Please quote the records word for word, from the line containing "You are a computer-use" through the end of the records, and leave the pictures out of your answer.

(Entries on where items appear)
• • • • •

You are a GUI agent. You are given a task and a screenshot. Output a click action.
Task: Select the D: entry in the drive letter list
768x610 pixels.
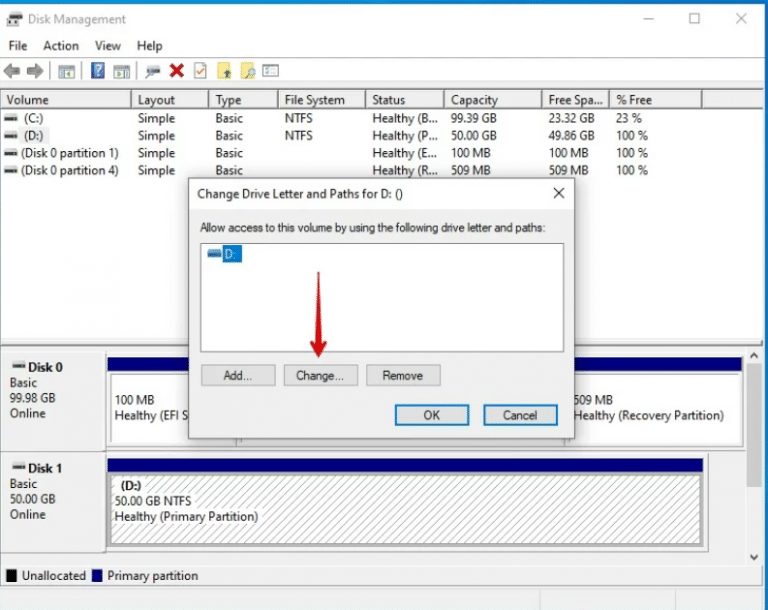(231, 255)
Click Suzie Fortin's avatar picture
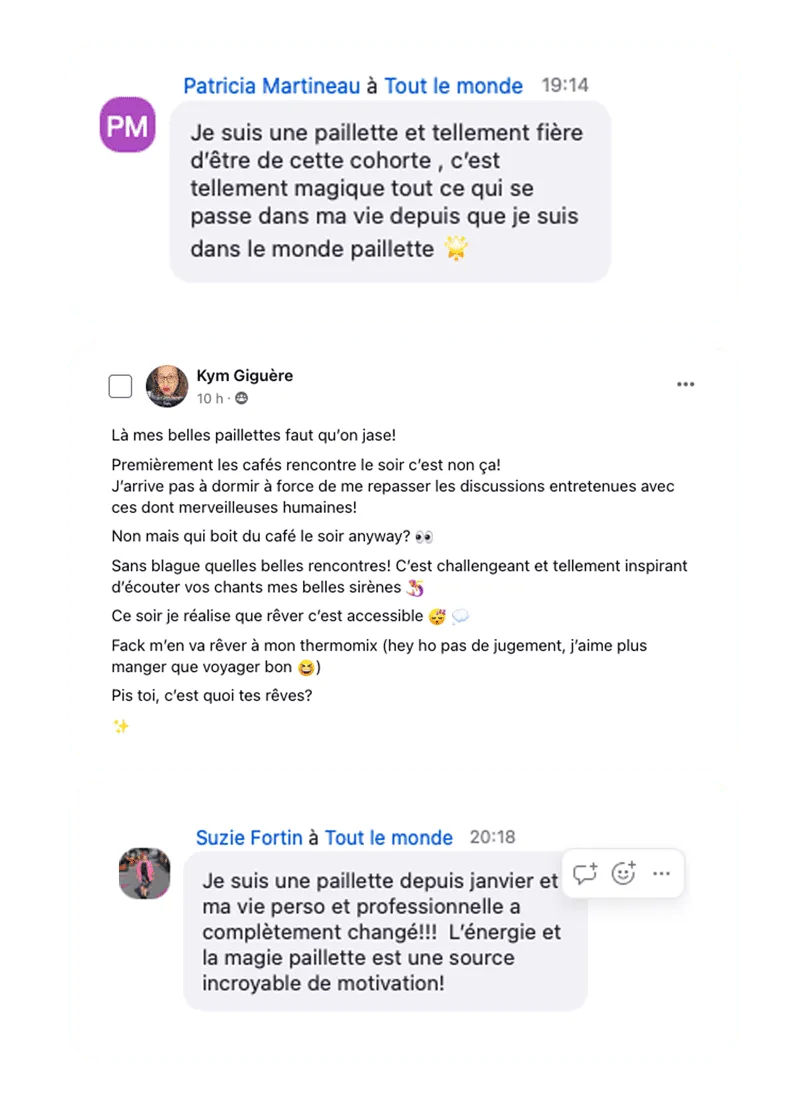 [144, 873]
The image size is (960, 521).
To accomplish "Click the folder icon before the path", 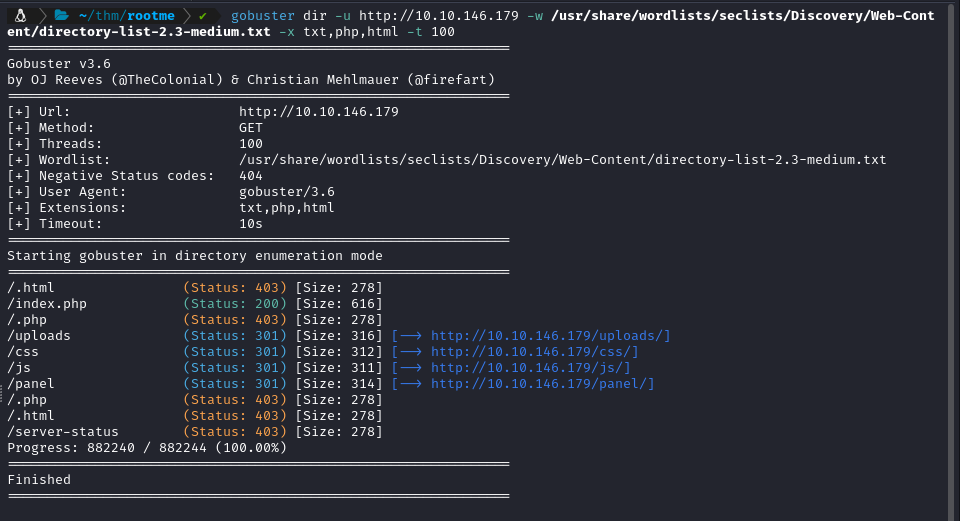I will (x=60, y=16).
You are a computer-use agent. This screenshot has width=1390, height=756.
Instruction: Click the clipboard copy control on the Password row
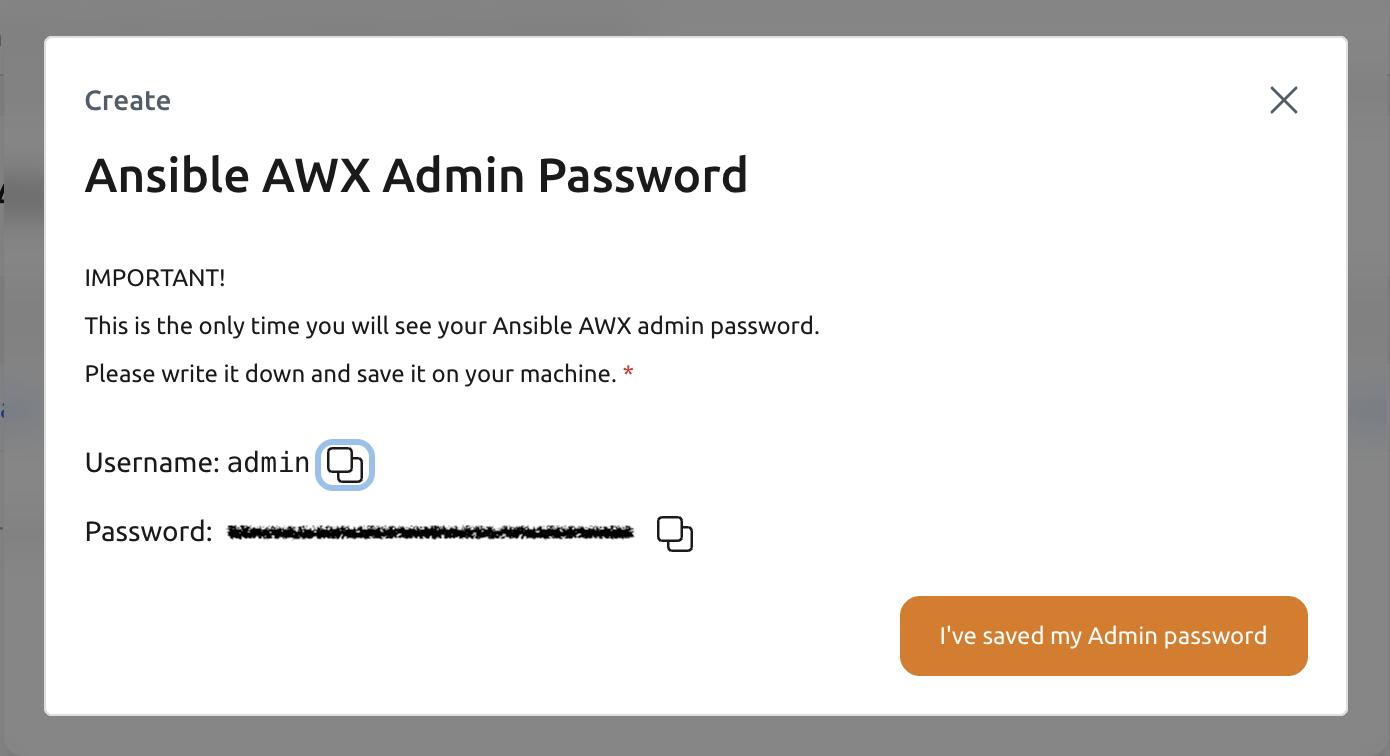[675, 534]
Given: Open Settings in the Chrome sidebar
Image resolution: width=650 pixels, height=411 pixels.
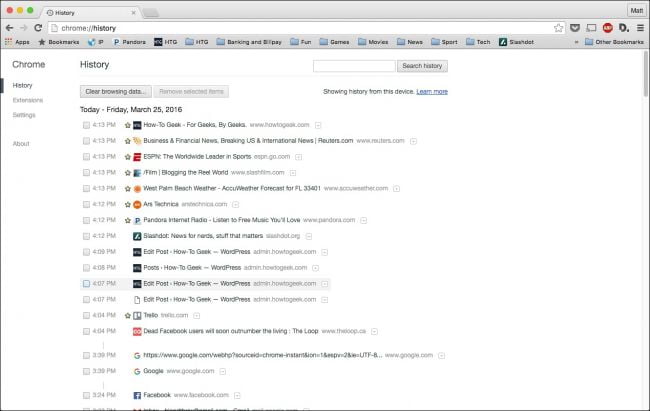Looking at the screenshot, I should pyautogui.click(x=24, y=115).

• • • • •

▶ [Complete answer]:
You are a computer-use agent. This screenshot has width=1390, height=756.
Instruction: Click the clipboard copy control on the Password row
[675, 534]
Given: Open Settings in the Chrome sidebar
Image resolution: width=650 pixels, height=411 pixels.
Looking at the screenshot, I should pyautogui.click(x=24, y=115).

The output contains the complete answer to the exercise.